Posted by
Defend America on Sunday, March 28, 2010 12:59:53 PM
An argument to be made about immigrant babies and citizenship
Sunday, March 28, 2010
A simple reform would drain some scalding steam from immigration
arguments that may soon again be at a roiling boil. It would bring the interpretation of the 14th Amendment
into conformity with what the authors of its text intended, and with
common sense, thereby removing an incentive for illegal immigration.

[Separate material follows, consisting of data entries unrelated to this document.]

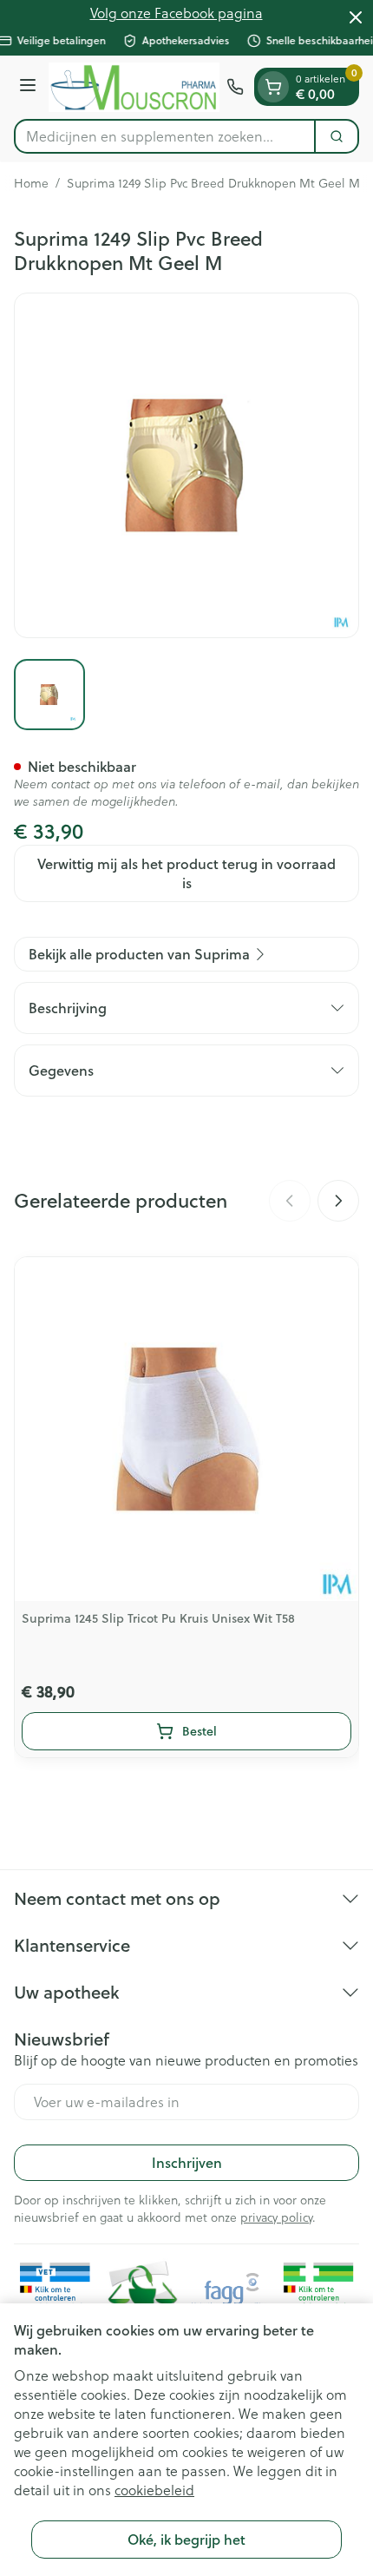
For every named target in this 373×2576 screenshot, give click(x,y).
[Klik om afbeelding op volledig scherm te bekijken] (186, 465)
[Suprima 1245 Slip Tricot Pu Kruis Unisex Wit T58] (186, 1429)
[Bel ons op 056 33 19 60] (235, 87)
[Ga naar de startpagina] (134, 87)
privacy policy (276, 2217)
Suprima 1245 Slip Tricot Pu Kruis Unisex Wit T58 (158, 1618)
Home (31, 183)
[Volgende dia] (338, 1201)
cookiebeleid (154, 2490)
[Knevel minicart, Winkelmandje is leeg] (273, 86)
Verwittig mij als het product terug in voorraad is (186, 873)
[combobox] (165, 136)
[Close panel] (355, 17)
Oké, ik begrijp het (186, 2539)
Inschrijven (187, 2162)
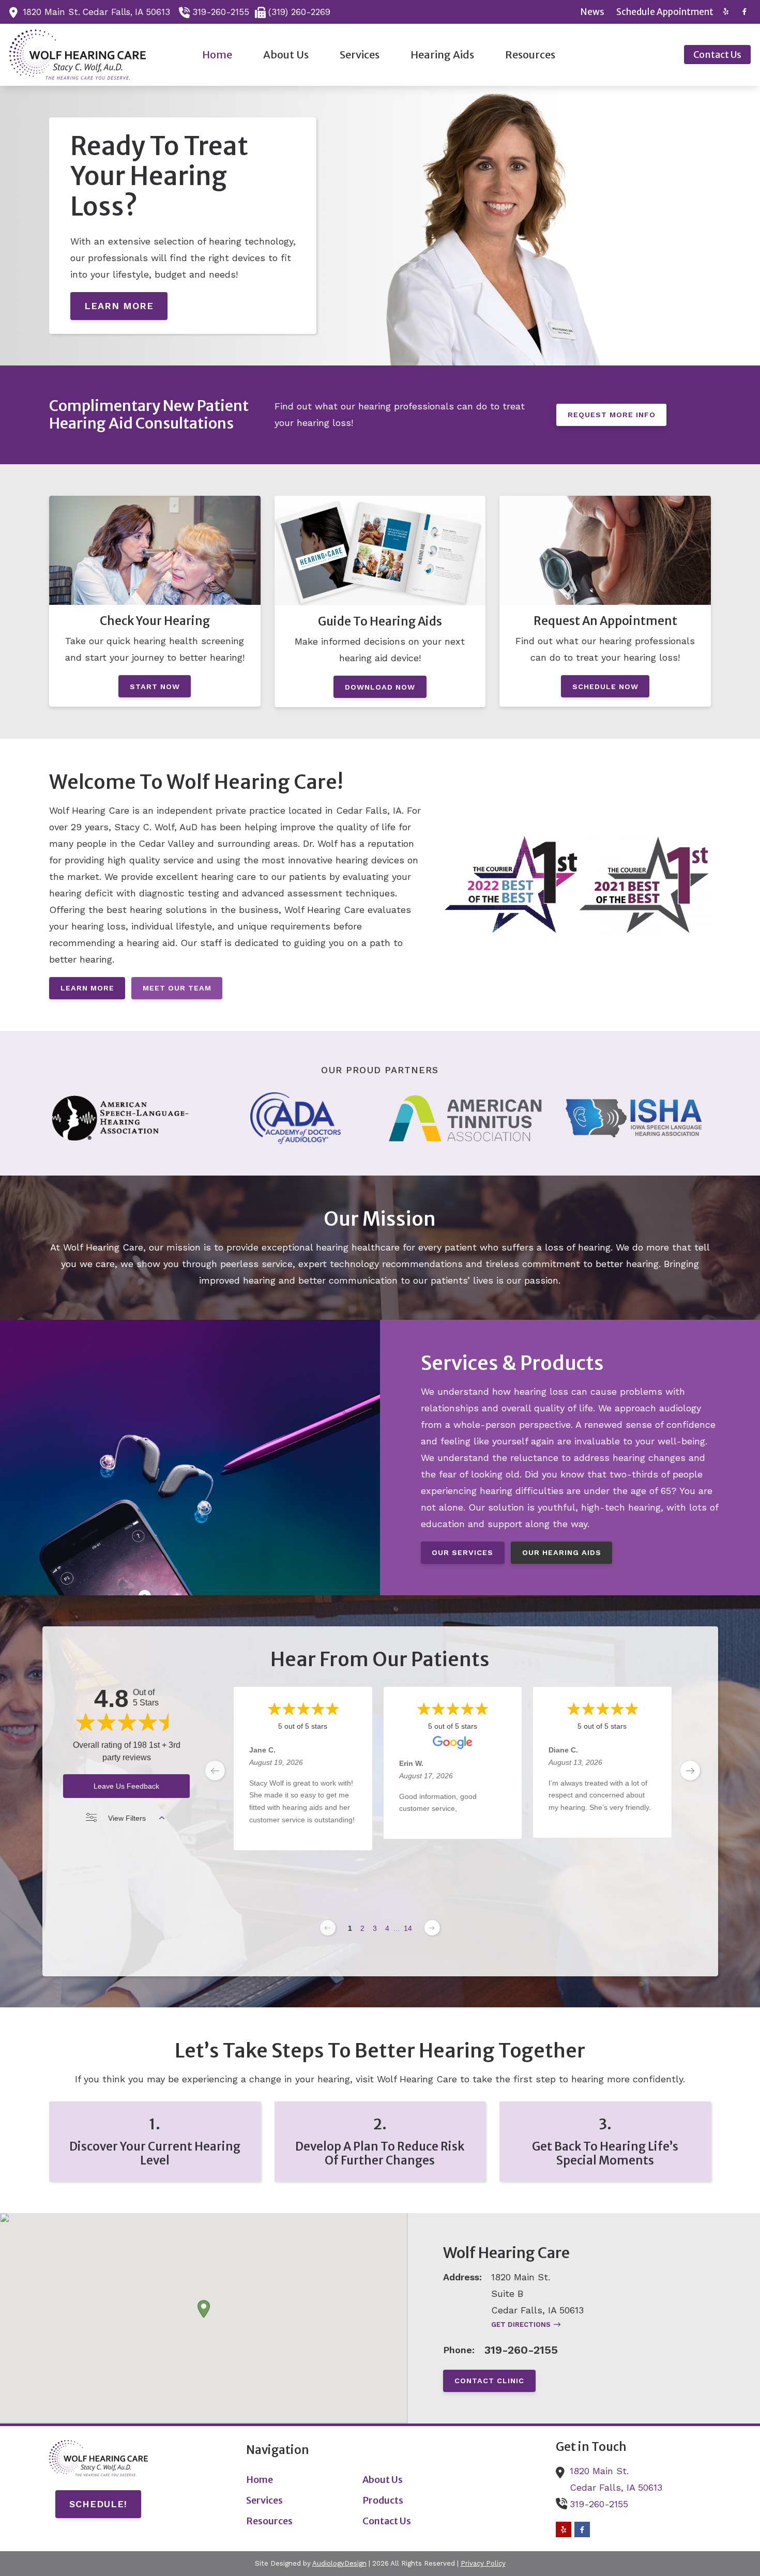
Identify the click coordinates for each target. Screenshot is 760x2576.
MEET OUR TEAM (177, 988)
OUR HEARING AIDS (561, 1552)
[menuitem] (593, 12)
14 (408, 1928)
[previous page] (215, 1770)
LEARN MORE (119, 305)
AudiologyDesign (339, 2563)
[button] (203, 2309)
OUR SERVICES (462, 1552)
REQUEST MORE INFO (612, 414)
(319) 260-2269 (299, 12)
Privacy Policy (483, 2563)
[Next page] (432, 1927)
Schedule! (98, 2503)
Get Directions (521, 2324)
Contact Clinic (489, 2380)
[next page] (690, 1770)
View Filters (127, 1818)
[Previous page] (328, 1927)
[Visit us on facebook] (744, 11)
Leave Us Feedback (126, 1786)
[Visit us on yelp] (726, 11)
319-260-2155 (220, 12)
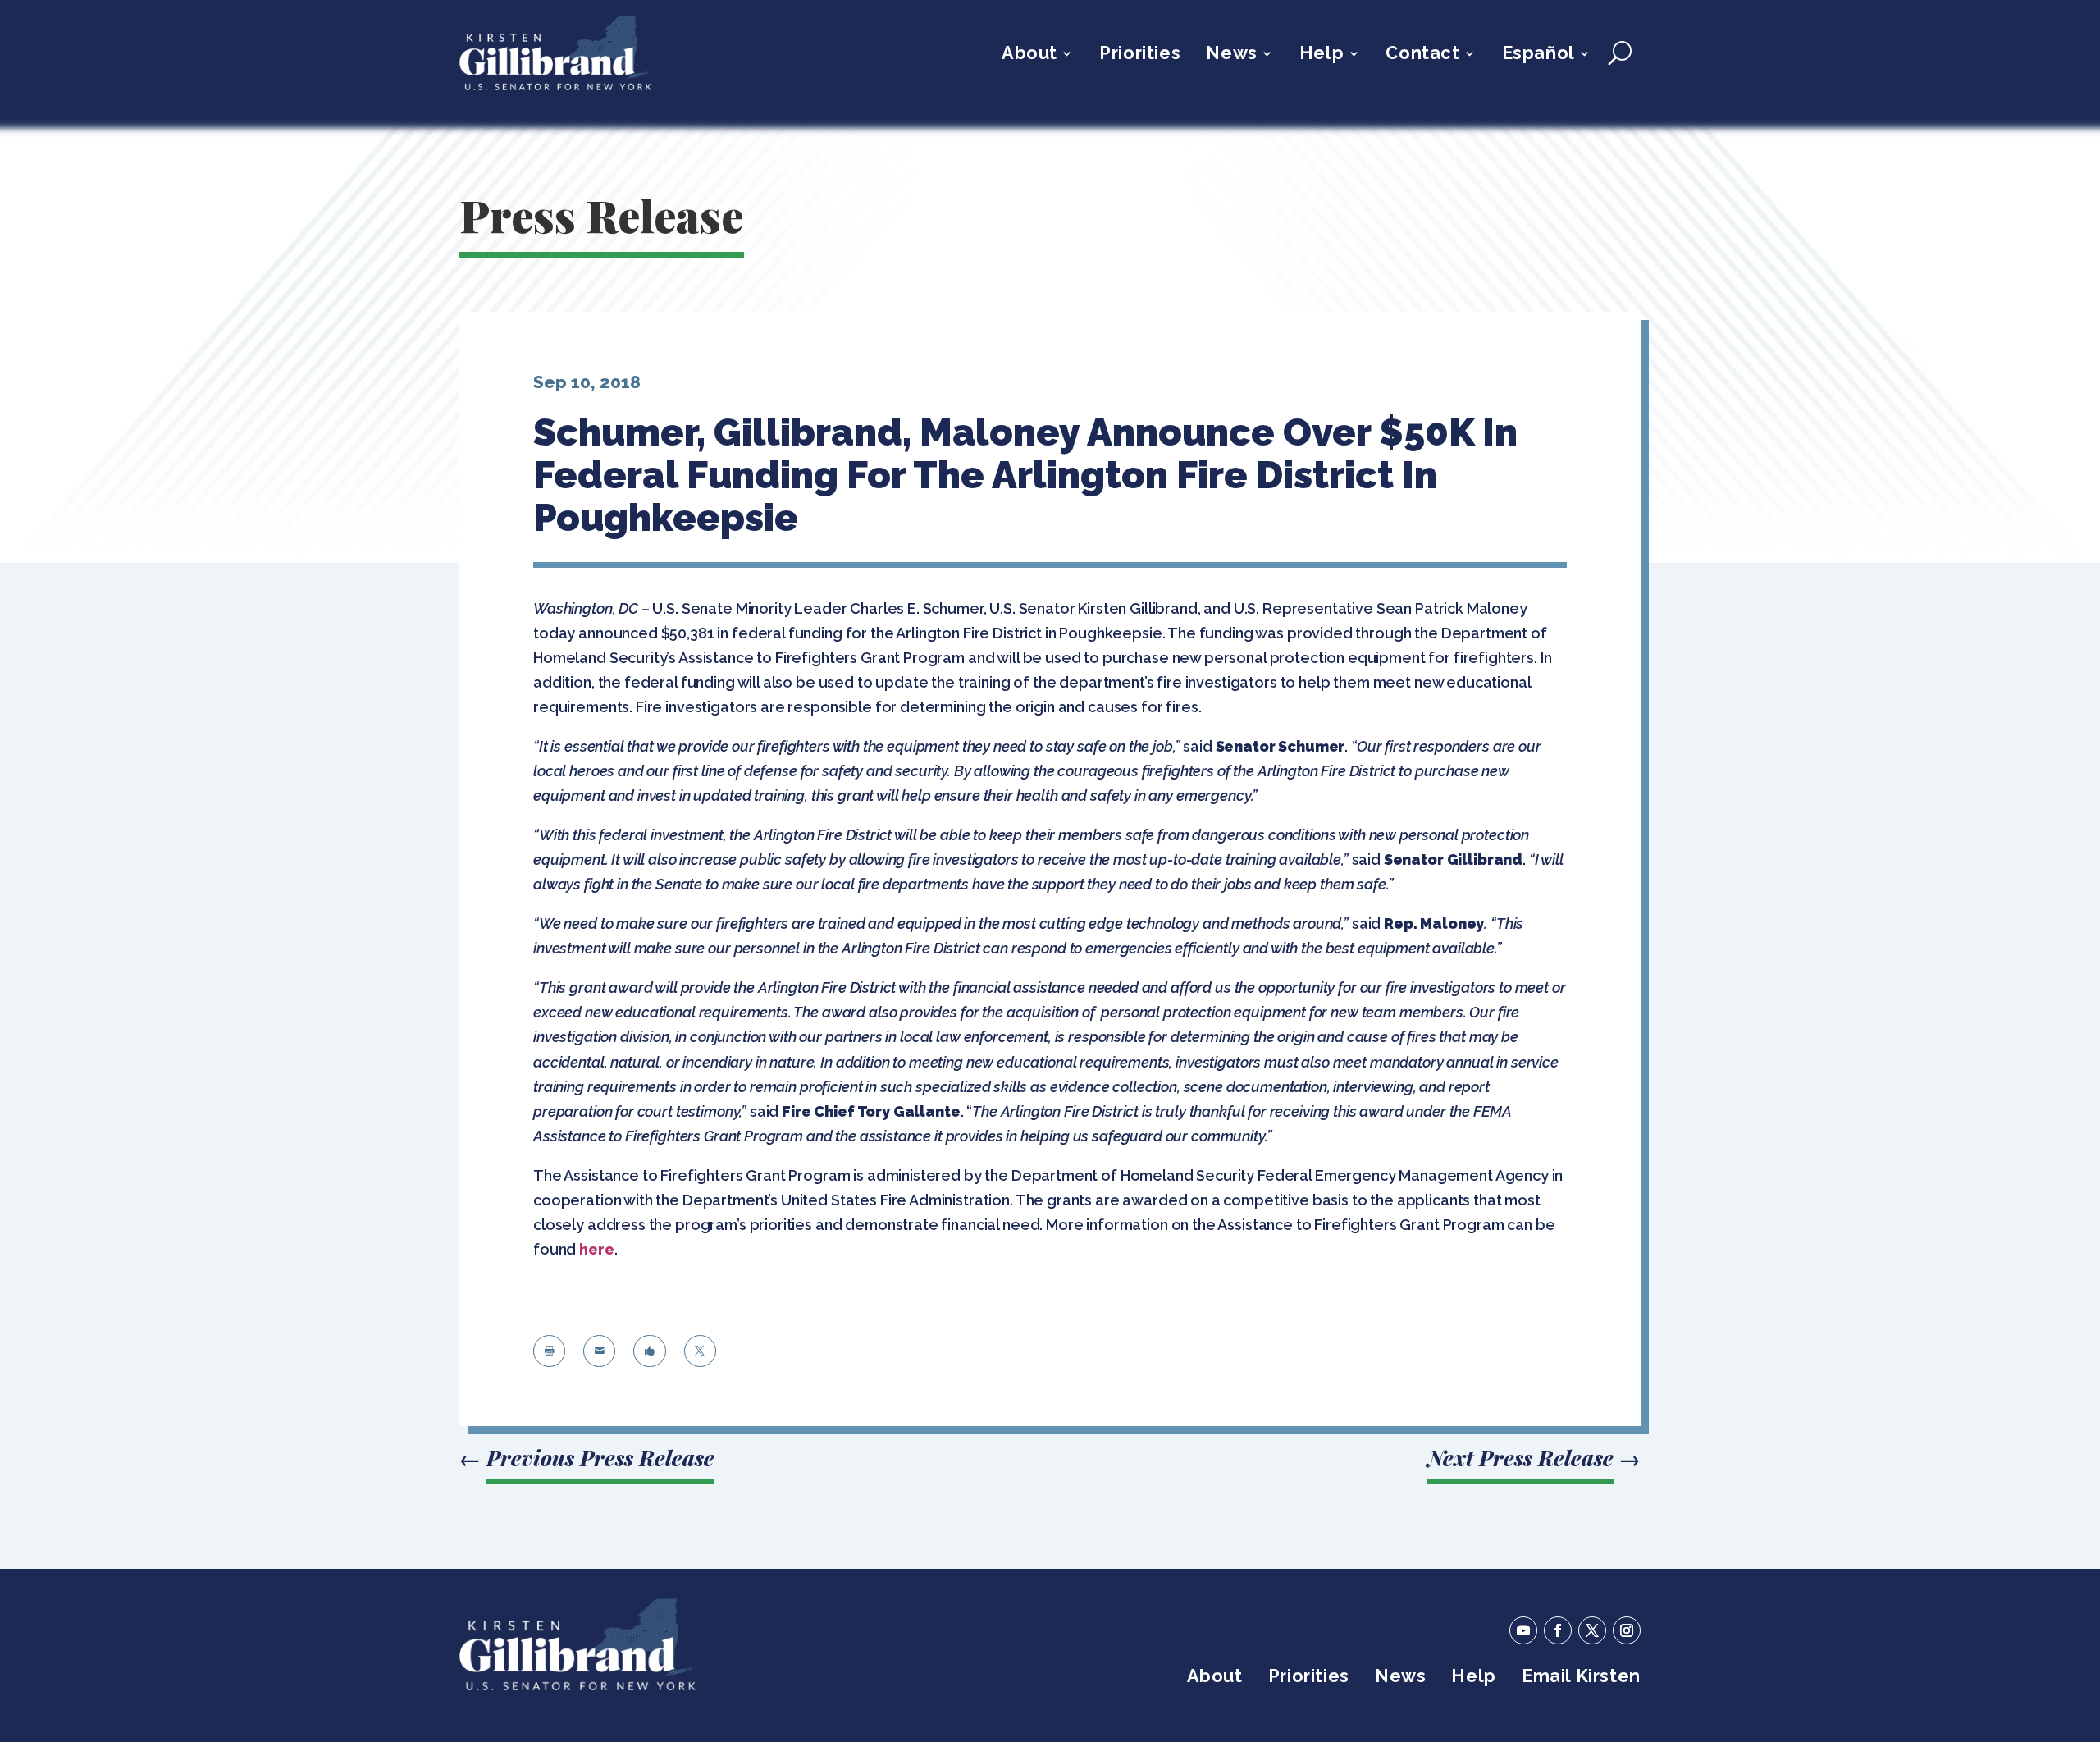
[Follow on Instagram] (1627, 1630)
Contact (1422, 55)
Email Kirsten (1581, 1678)
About (1029, 55)
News (1231, 55)
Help (1321, 55)
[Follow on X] (1592, 1630)
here (596, 1249)
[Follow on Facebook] (1558, 1630)
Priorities (1139, 55)
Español (1538, 55)
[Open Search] (1620, 53)
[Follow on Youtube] (1523, 1630)
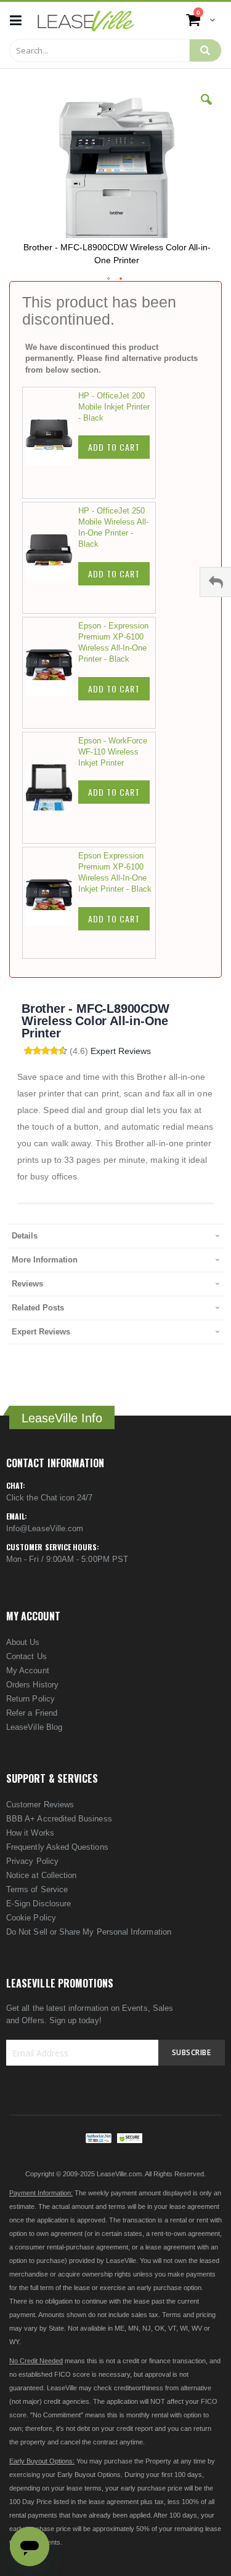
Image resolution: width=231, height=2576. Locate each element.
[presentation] (115, 1236)
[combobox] (99, 50)
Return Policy (30, 1698)
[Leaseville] (86, 20)
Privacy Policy (32, 1861)
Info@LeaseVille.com (44, 1528)
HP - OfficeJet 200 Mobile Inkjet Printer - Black (114, 406)
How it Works (30, 1832)
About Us (23, 1642)
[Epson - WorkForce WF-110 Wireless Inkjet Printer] (52, 787)
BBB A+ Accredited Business (59, 1818)
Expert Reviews (121, 1051)
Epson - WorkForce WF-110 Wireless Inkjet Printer (112, 751)
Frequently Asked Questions (57, 1847)
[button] (206, 108)
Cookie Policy (31, 1917)
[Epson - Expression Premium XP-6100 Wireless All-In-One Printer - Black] (52, 672)
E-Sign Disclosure (38, 1903)
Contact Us (26, 1656)
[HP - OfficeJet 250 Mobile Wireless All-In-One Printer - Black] (52, 557)
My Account (27, 1670)
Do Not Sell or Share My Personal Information (88, 1931)
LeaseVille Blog (34, 1727)
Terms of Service (37, 1889)
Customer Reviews (40, 1804)
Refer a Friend (31, 1713)
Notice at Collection (41, 1875)
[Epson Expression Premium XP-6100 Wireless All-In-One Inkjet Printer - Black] (52, 902)
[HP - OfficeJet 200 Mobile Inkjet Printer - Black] (52, 442)
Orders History (32, 1684)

To end the practice of "birthright citizenship," all that is
required is to correct the misinterpretation of that amendment's first
sentence: "All persons born or naturalized in the United States, and
subject to the jurisdiction thereof, are citizens of the United States
and of the state wherein they reside." From these words has flowed the
practice of conferring citizenship on children born here to illegal
immigrants.
A parent from a poor country, writes professor Lino Graglia of the
University of Texas law school, "can hardly do more for a child than
make him or her an American citizen, entitled to all the advantages of
the American welfare state." Therefore, "It is difficult to imagine a
more irrational and self-defeating legal system than one which makes
unauthorized entry into this country a criminal offense and
simultaneously provides perhaps the greatest possible inducement to
illegal entry."
Writing in the Texas Review of Law and Politics, Graglia
says this irrationality is rooted in a misunderstanding of the phrase
"subject to the jurisdiction thereof." What was this intended or
understood to mean by those who wrote it in 1866 and ratified it in
1868? The authors and ratifiers could not have intended birthright
citizenship for illegal immigrants because in 1868 there were and never had been any illegal immigrants because no law ever had restricted immigration.
If those who wrote and ratified the 14th Amendment had
imagined laws restricting immigration -- and had anticipated huge waves
of illegal immigration -- is it reasonable to presume they would have
wanted to provide the reward of citizenship to the children of the
violators of those laws? Surely not.